## TASK DETAILS
Could you give again exactly, and only, the lines from the one holding "690x414 pixels. At" through the end of the data, both ends included, with pictures left out?

## Dataset items
● ● ● ● ● ● ●

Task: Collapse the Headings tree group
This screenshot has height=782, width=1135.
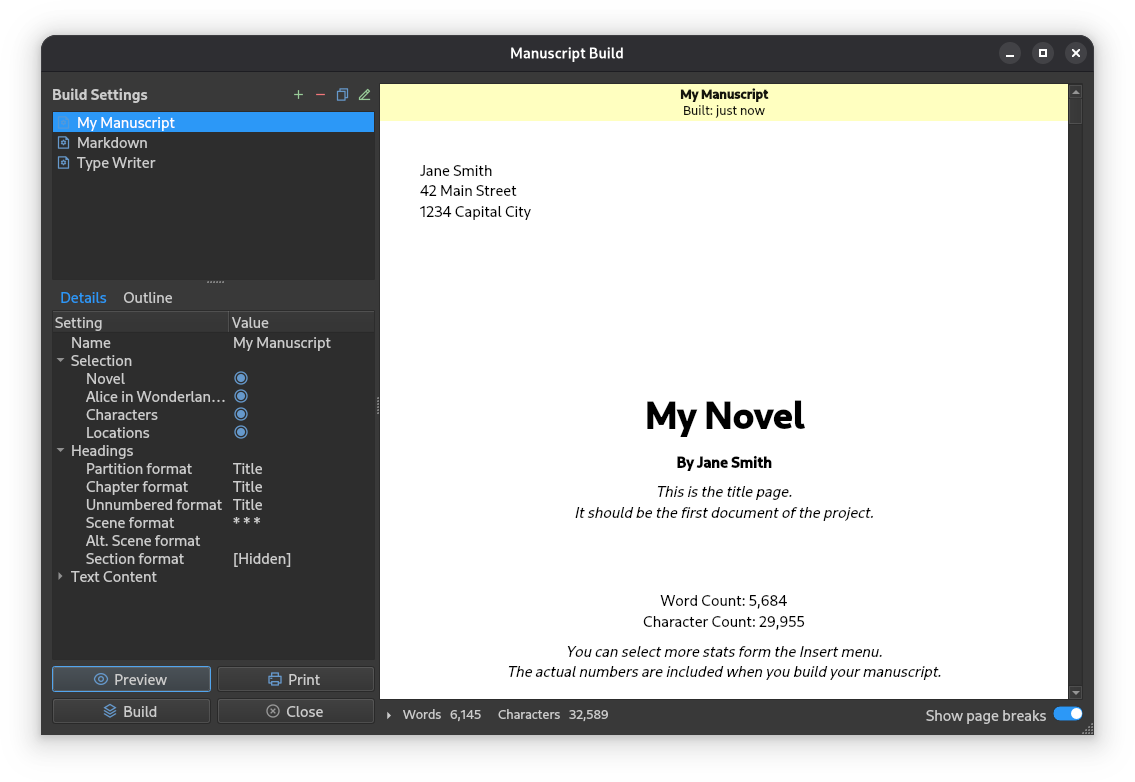Action: (61, 450)
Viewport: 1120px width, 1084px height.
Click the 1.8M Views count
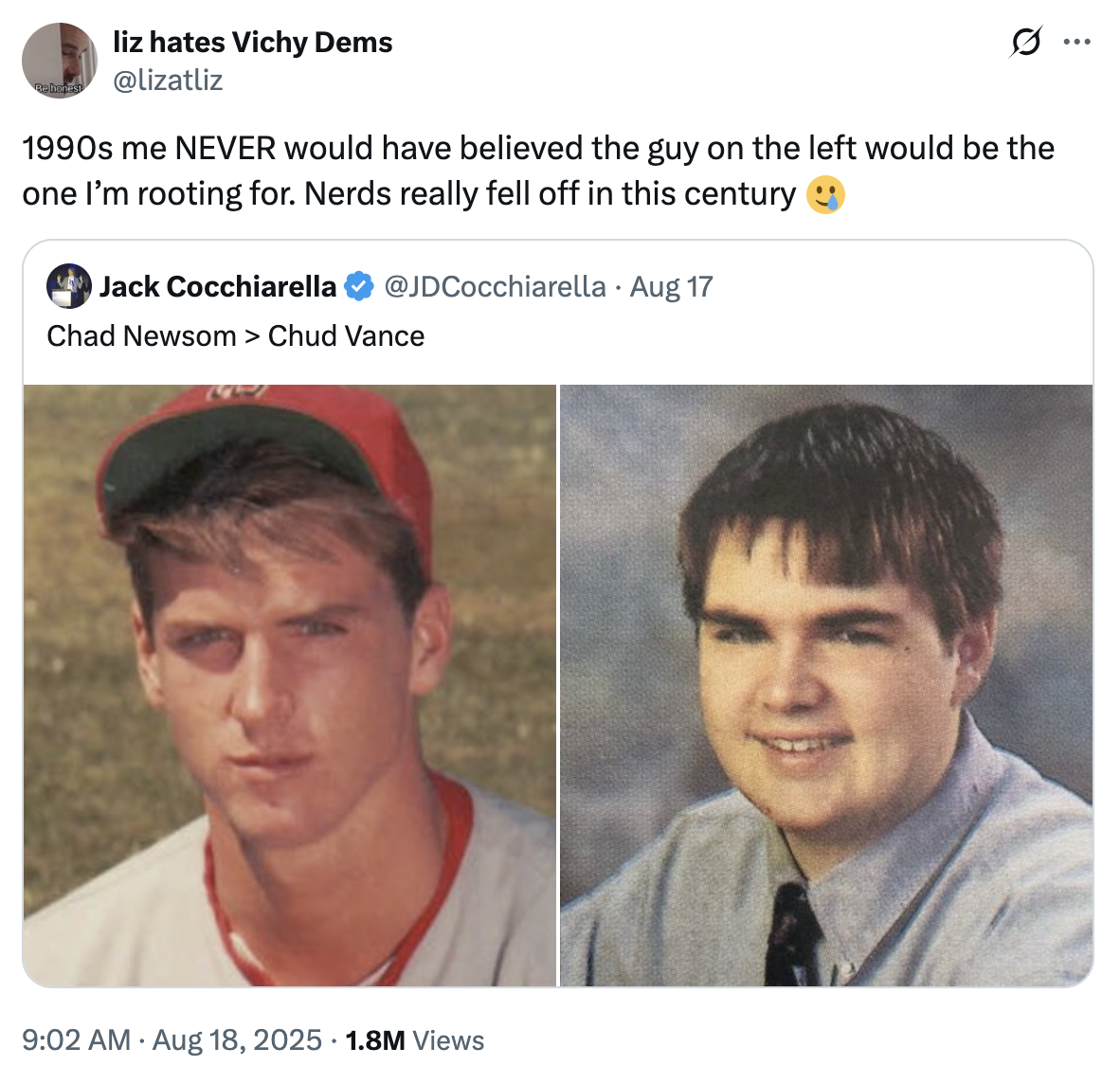point(414,1040)
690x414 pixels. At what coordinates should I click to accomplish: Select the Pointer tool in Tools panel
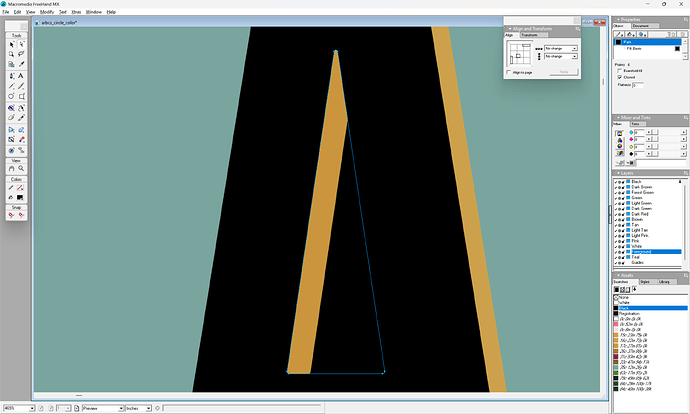[12, 44]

● ● ● ● ● ● ●

## RESPONSE AREA
690x414 pixels. At what coordinates should I click to accomplish: Select the Pointer tool in Tools panel
[12, 44]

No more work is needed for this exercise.